- [TASK TO COMPLETE]
Please transcribe the records verbatim, from the line that contains "Locate an element" through the line that contains "year-band-2014 is located", leaving out the pictures.

- [EXERCISE DATA]
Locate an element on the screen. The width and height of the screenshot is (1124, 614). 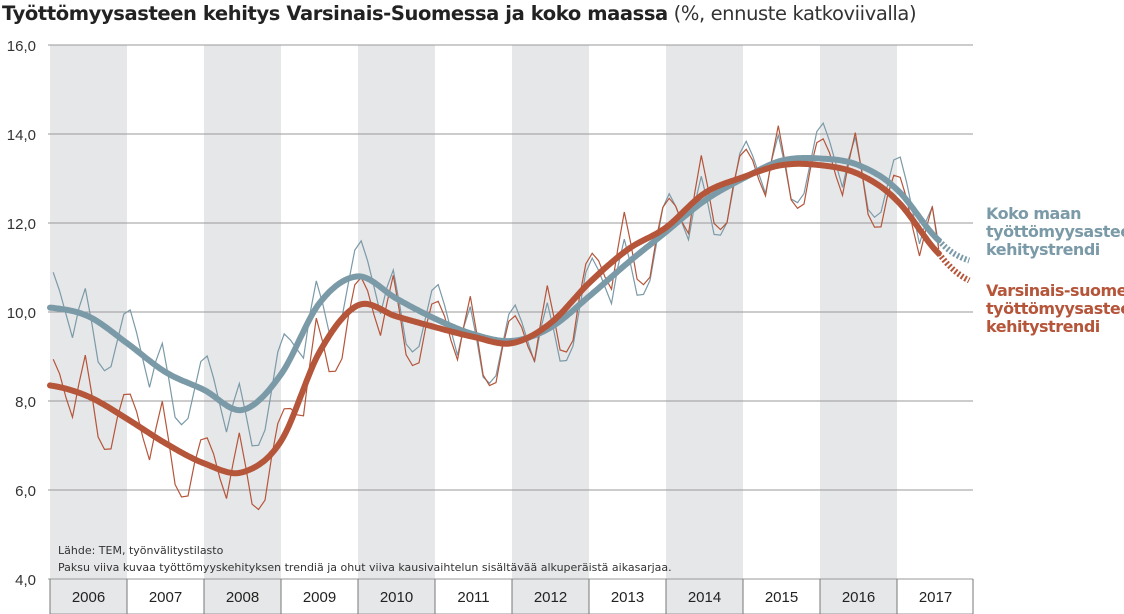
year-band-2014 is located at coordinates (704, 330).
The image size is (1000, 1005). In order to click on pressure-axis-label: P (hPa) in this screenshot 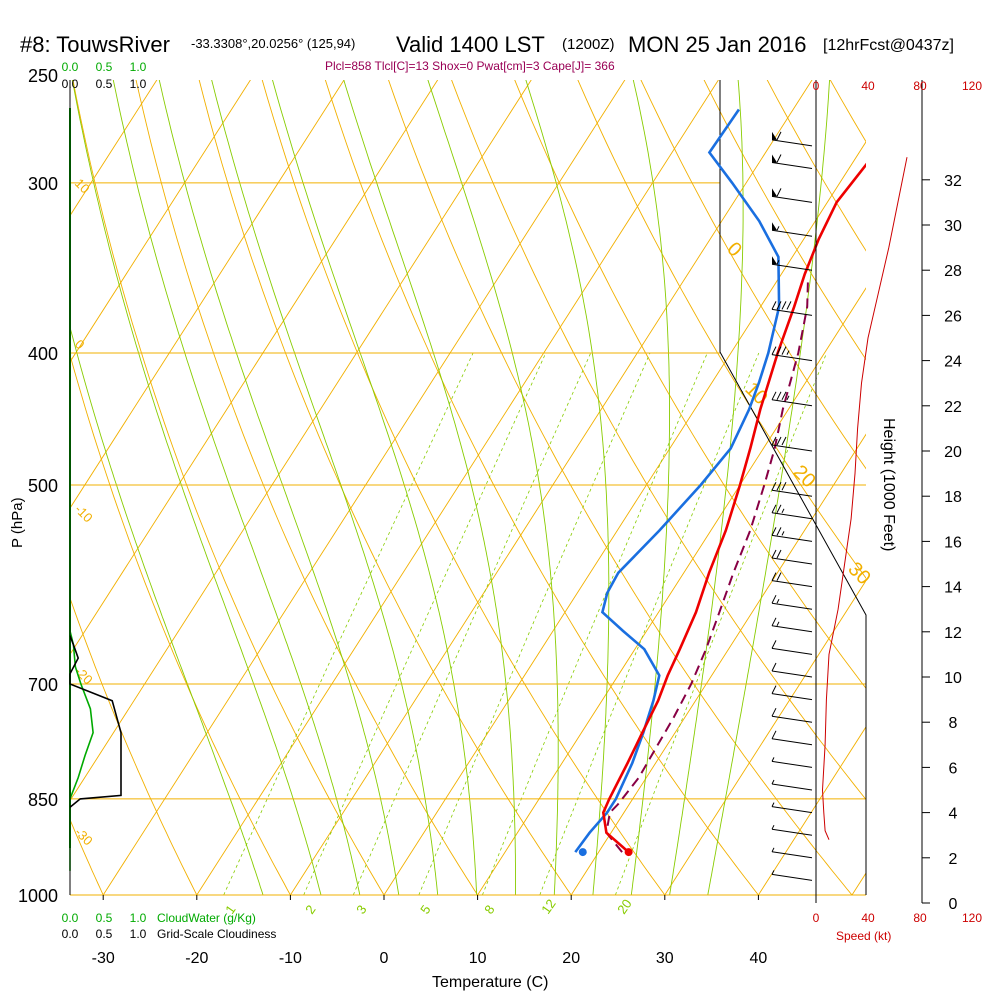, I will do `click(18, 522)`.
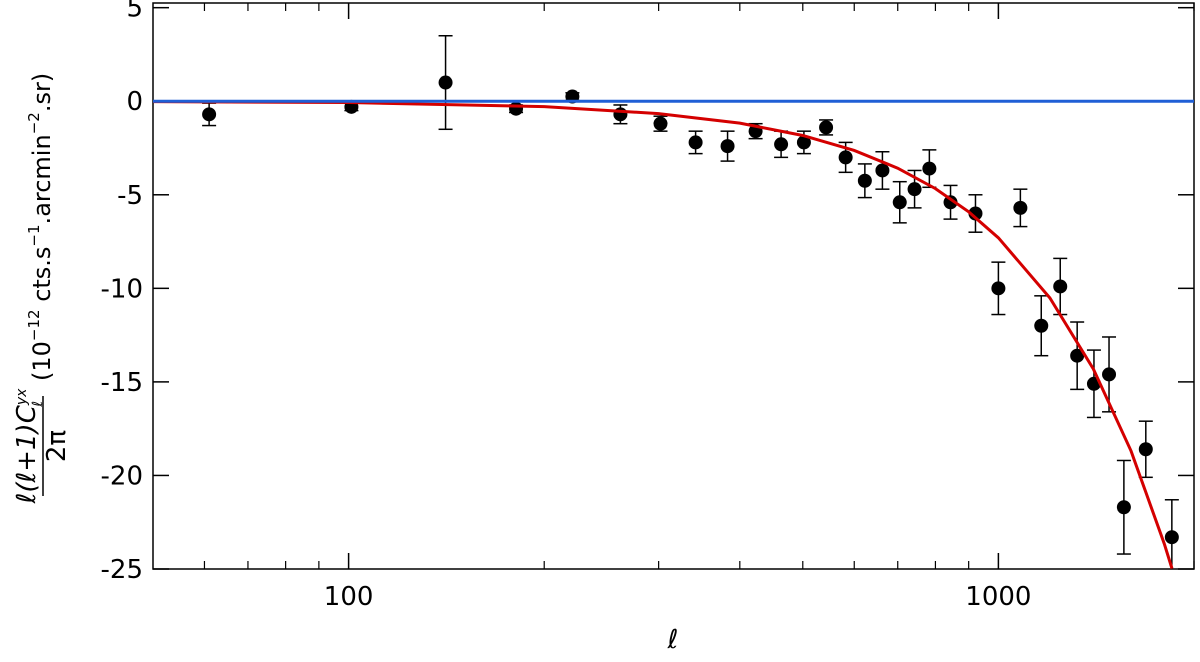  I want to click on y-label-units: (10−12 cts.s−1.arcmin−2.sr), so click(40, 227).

---

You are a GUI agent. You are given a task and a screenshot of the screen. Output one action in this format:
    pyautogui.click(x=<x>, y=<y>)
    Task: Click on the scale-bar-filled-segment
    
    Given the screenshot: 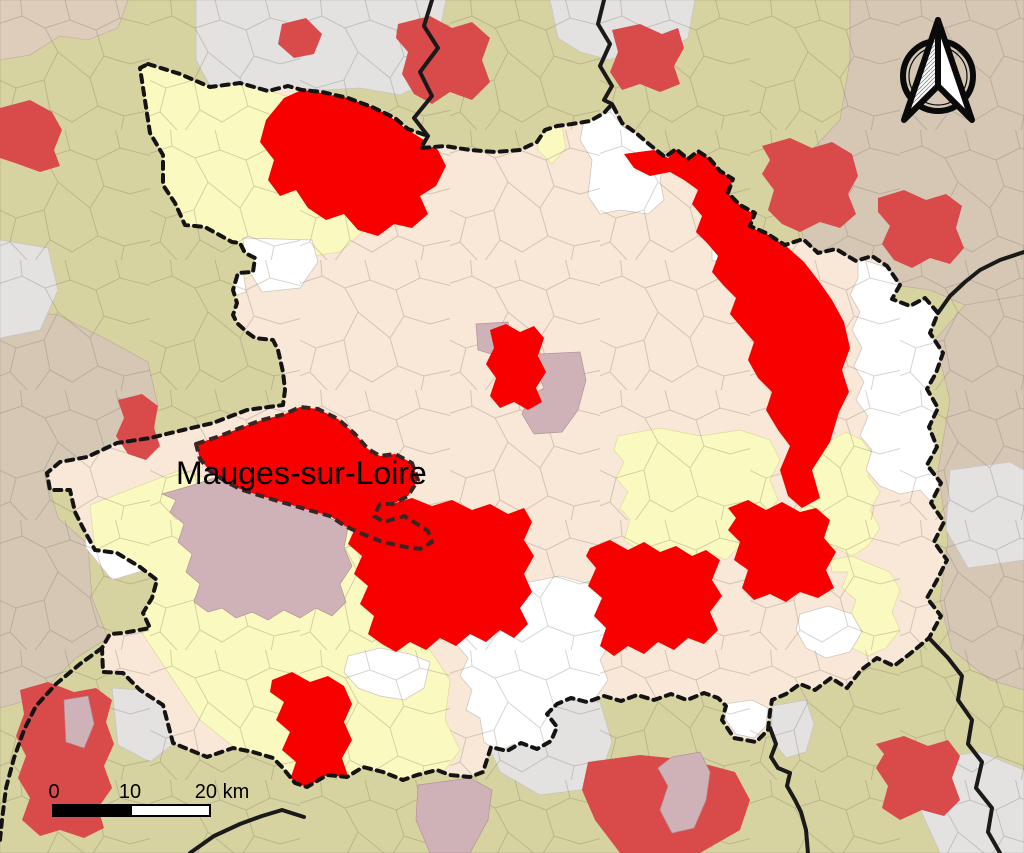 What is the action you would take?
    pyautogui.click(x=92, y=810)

- [SOLUTION TO THE PROBLEM]
Locate an element on the screen. The width and height of the screenshot is (1124, 614). 
year-band-2014 is located at coordinates (704, 330).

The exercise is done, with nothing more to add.